■ Aim of the task ■
Check each line of the records for "with"; collect those that have it.

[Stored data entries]

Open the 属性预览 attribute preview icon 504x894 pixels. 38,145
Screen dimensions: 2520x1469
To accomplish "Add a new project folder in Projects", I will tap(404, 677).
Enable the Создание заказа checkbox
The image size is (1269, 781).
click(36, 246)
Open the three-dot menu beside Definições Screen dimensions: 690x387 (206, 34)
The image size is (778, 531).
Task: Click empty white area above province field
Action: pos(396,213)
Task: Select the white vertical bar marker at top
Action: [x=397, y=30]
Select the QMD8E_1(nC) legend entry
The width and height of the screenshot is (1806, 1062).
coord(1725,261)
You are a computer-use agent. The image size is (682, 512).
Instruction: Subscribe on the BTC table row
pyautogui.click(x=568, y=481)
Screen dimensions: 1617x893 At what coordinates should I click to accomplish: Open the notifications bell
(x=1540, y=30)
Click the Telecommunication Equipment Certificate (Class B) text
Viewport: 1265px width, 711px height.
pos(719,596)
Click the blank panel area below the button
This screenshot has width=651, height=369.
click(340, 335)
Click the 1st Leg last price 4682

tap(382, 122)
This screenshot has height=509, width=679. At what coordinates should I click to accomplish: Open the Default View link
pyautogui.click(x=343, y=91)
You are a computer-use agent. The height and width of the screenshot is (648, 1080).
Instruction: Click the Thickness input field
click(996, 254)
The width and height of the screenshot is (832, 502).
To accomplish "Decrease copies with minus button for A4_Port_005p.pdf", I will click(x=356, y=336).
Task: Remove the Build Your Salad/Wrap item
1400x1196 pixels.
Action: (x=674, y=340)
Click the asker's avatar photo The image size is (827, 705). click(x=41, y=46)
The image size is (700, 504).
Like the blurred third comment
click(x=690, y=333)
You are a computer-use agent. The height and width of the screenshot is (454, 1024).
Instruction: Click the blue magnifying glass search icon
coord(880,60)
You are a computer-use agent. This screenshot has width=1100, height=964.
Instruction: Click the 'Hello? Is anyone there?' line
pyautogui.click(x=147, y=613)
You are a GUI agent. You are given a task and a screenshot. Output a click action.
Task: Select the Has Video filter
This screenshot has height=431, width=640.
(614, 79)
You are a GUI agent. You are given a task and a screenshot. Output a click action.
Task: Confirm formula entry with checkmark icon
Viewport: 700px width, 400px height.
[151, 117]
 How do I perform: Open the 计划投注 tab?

■ Your response ■
To accomplish "Decrease copies with minus button for A4_Port_005p.pdf", I will click(x=356, y=336).
Task: Confirm formula entry with checkmark icon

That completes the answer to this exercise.